Uno no ha sido bendecido con el don del entusiasmo futbolero, pero los fenómenos concomitantes del «deporte rey» -anómalos a veces y sociales siempre- nos siguen fascinando. Ahí está la alegría que el Atlético de Madrid proporcionó a la nación tras alzarse con el título de la Europa League en la misma jornada negra en la que Zapatero sacó la podadera.

El Presidente amargó por la mañana, pero los colchoneros vencieron en Hamburgo al Fulham londinense, conocido como el equipo de los ricos y famosos británicos. Así pues, un equipo popular -de los «pigs» españoles- zarandeó a los pijos de la Gran Bretaña.

No hay nada como hacer patria y clase ante el televisor, aunque sólo sea durante un paréntesis entre la mañana de las malas noticias y la mañana siguiente, que en este tiempo es siempre un poco más gris que las anteriores.

En Gijón, mismamente, el Atlético no cosecha adhesiones señaladas, pero tal vez gracias a esa indiferencia -o ausencia de desprecio- y al enemigo de la Pérfida Albión hubo entusiasmo en el vecindario y en los bares. Somos una especie gregaria que antes salía a cazar mamuts y ahora a cazar al contrario futbolístico.

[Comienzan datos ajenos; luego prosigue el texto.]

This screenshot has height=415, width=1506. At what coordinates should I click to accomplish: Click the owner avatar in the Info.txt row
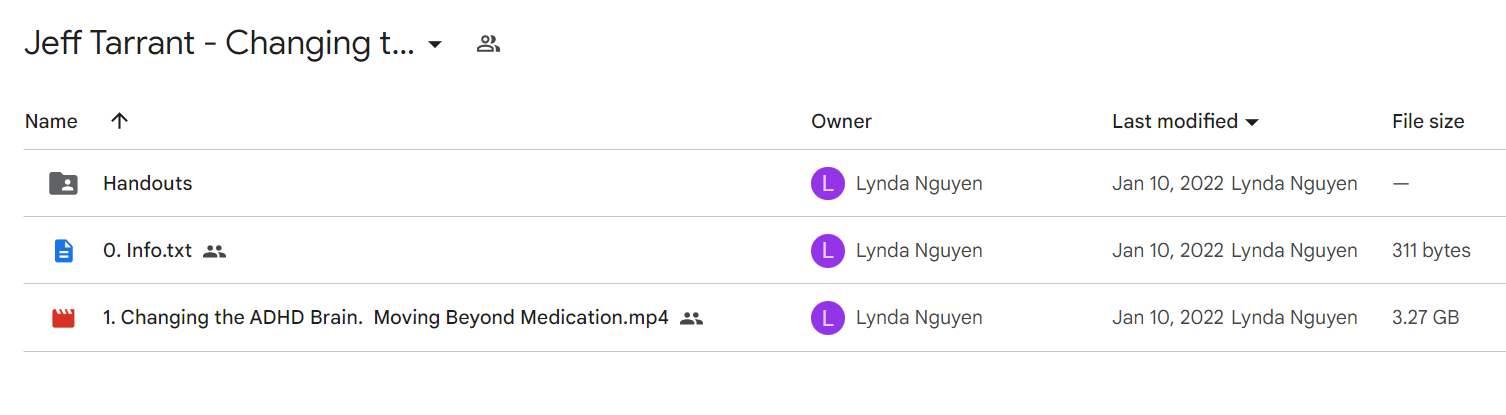point(827,251)
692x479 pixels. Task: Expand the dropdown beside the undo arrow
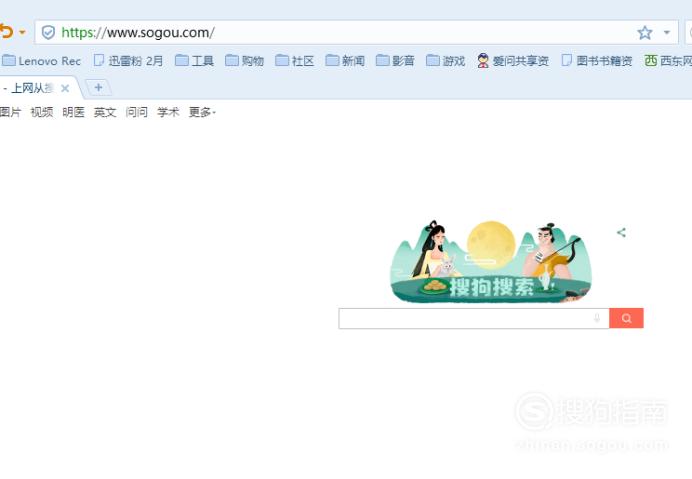point(22,32)
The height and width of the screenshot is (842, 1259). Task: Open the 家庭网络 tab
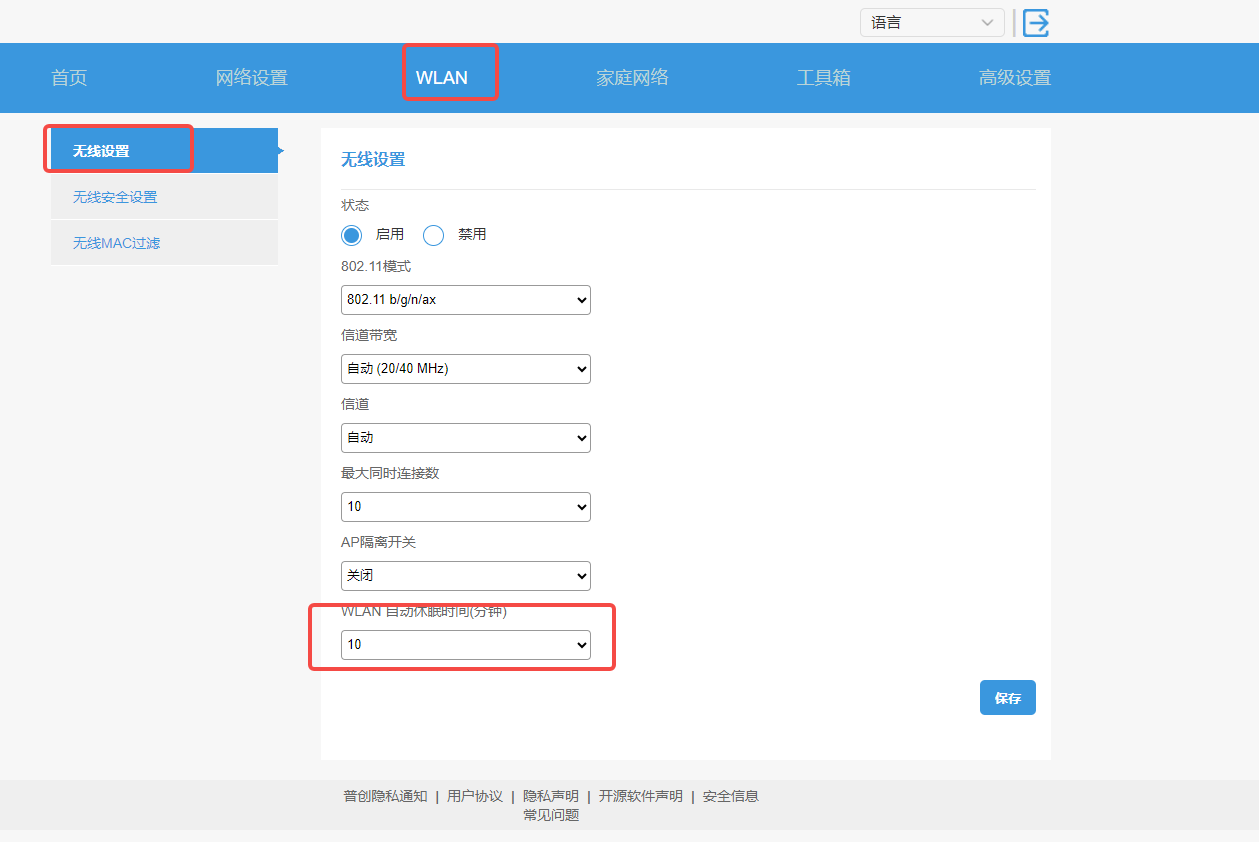pos(632,78)
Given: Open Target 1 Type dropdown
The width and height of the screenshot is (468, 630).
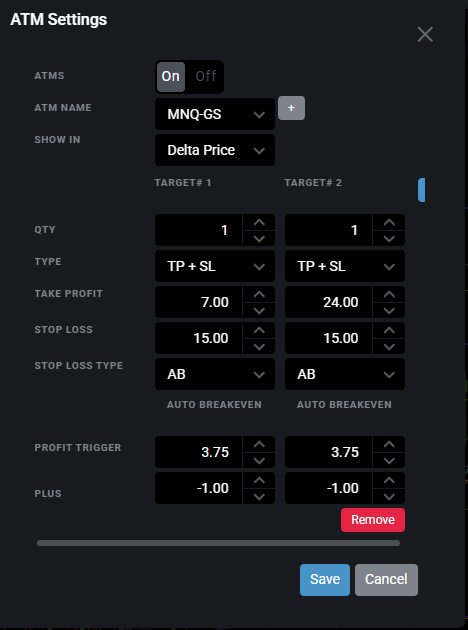Looking at the screenshot, I should click(x=215, y=266).
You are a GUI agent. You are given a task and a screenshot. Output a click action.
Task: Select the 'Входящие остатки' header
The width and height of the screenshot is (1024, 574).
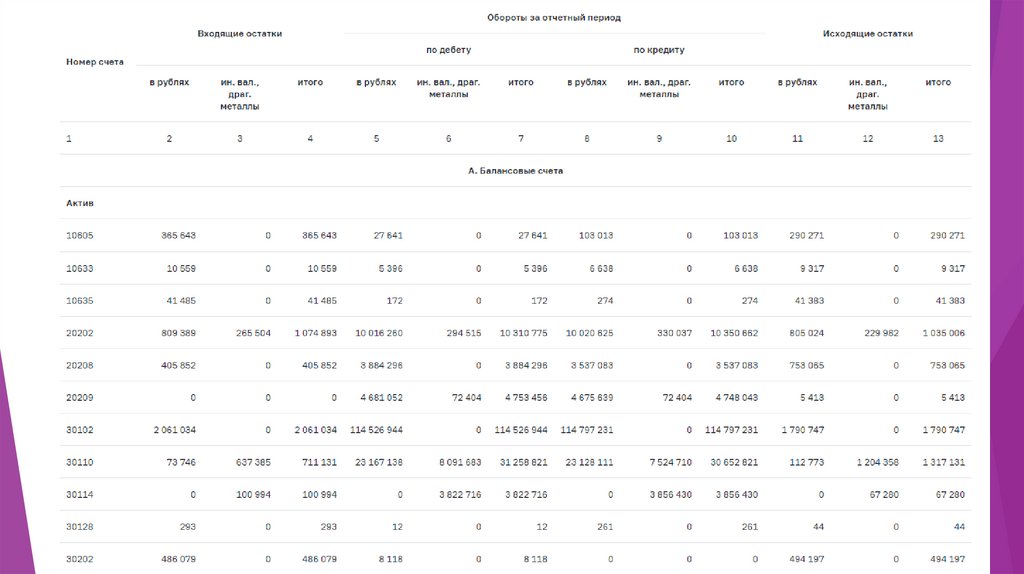click(x=239, y=33)
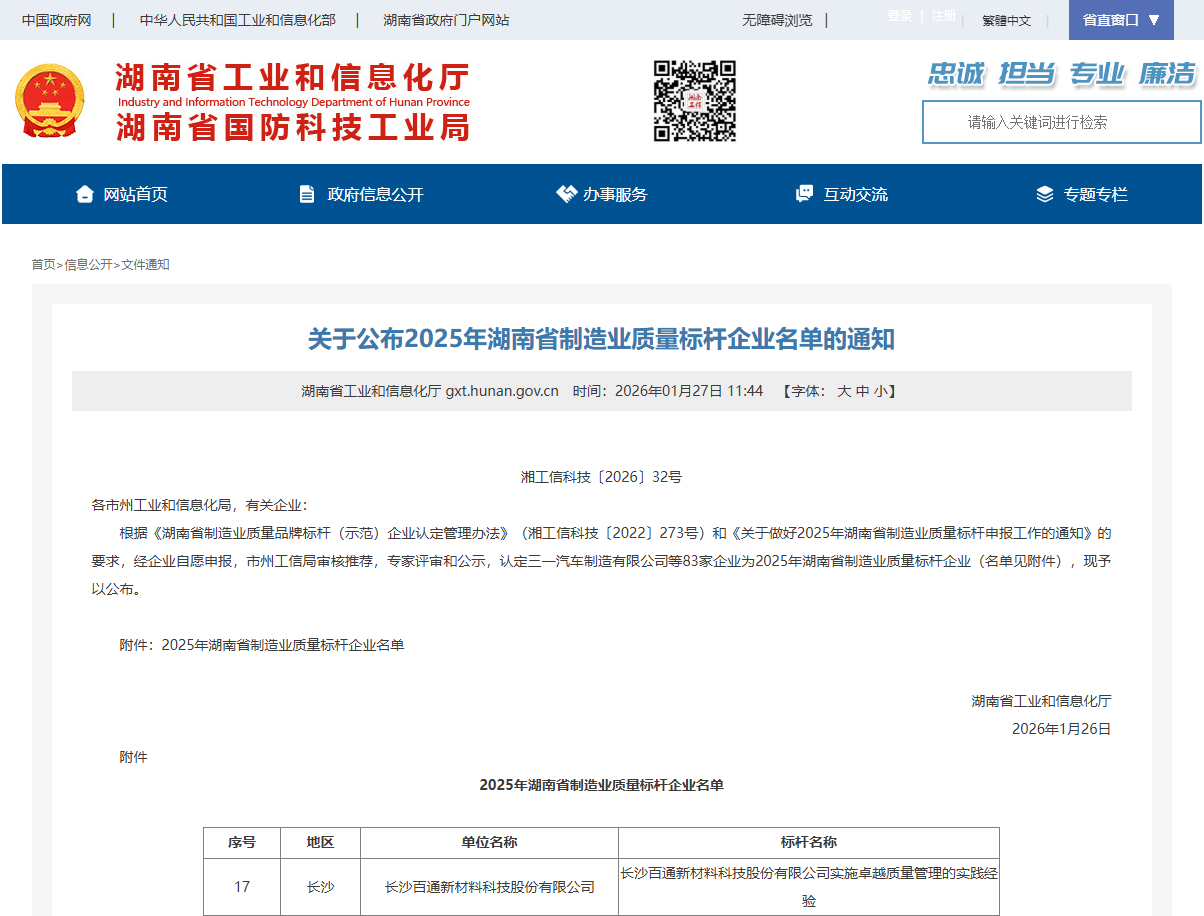Enable 无障碍浏览 accessibility mode
Viewport: 1204px width, 916px height.
click(x=777, y=20)
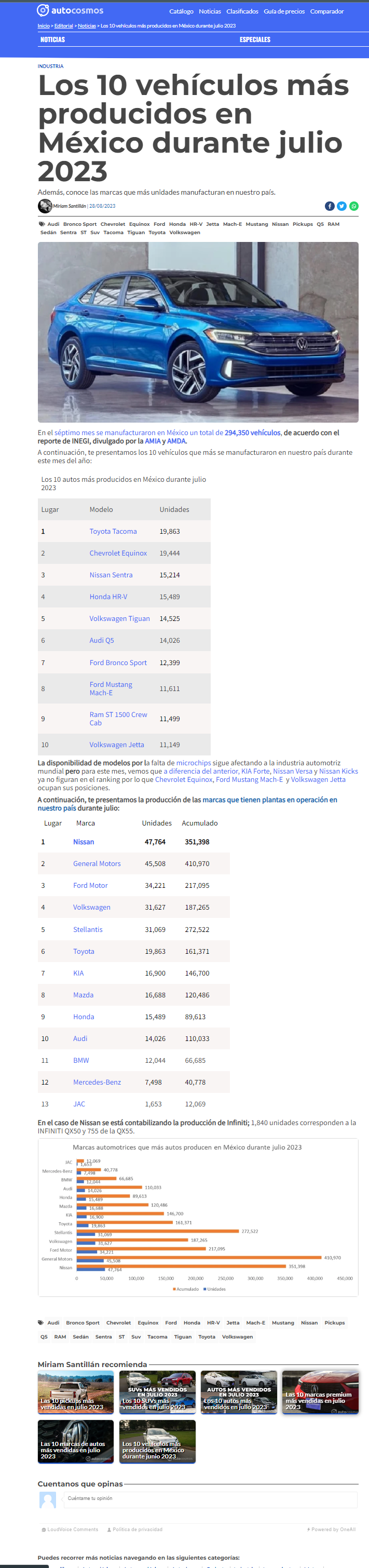The height and width of the screenshot is (1568, 369).
Task: Click Miriam Santillán author avatar
Action: 45,206
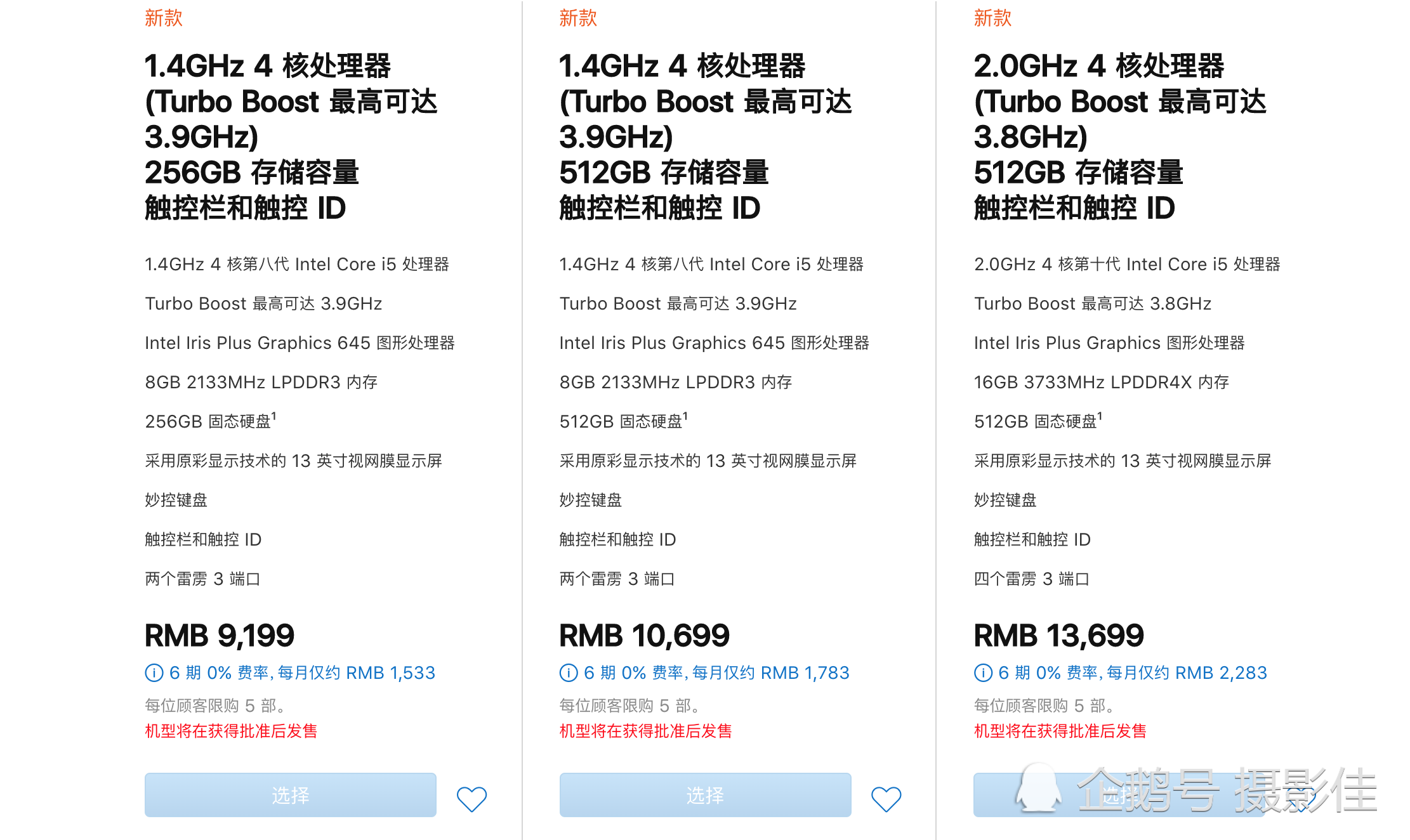This screenshot has height=840, width=1410.
Task: Favorite the RMB 10,699 model with heart icon
Action: click(886, 798)
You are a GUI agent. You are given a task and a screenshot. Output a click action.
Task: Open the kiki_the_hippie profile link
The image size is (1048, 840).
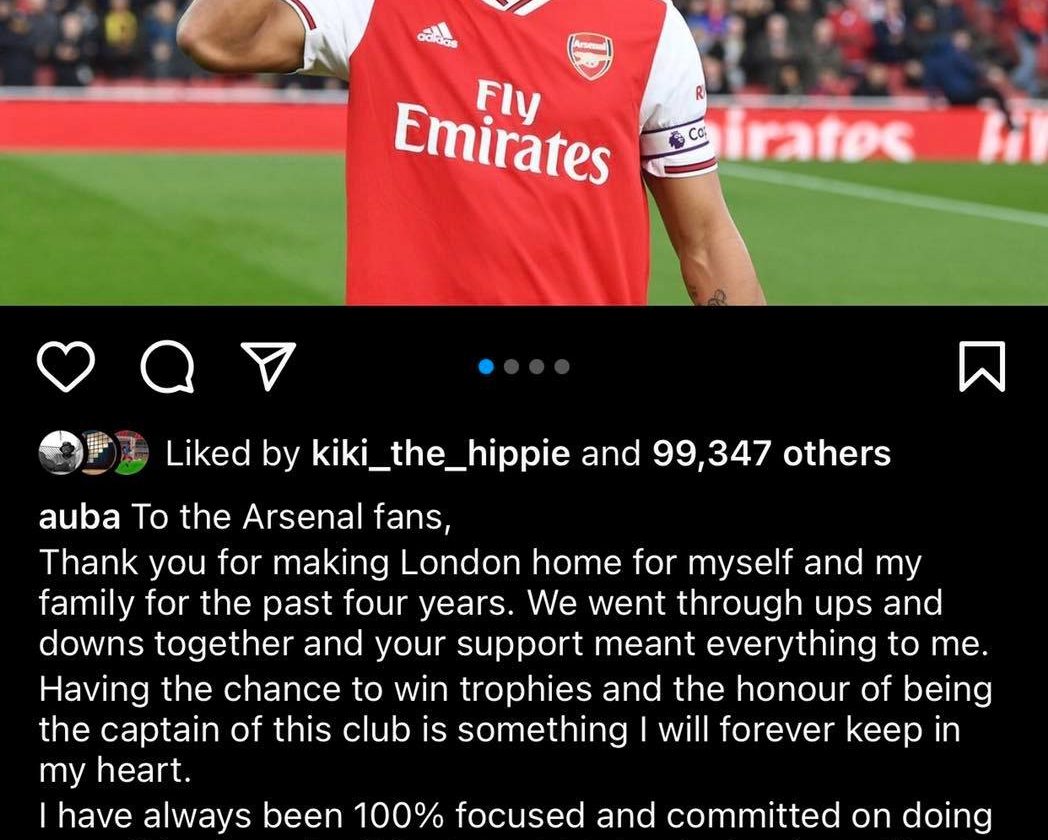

Otros fenómenos sociológicos de cierta entidad en torno al fútbol nos interesan por su calidad para reflejar cómo todavía somos algo salvajes. La violencia de unos zoquetes en los prolegómenos de un partido, con sus visos racistas, pseudonazis, etcétera, no son mal aviso de que con poco esfuerzo se puede volver a las cavernas.

Entre estas anomalías hubo una antes del partido del Atlético que nos resultó especialmente repulsiva. Un periodista deportivo formó un corro de hinchas ante un mendigo hamburgués e invitó a la concurrencia a darle limosna. Quería demostrar el calor humano de la hinchada atlética, que secundó la iniciativa ante la cámara, ya que la presencia de ésta todavía posee sobre los humanos efectos alucinatorios como los de la pintura rupestre de las cavernas.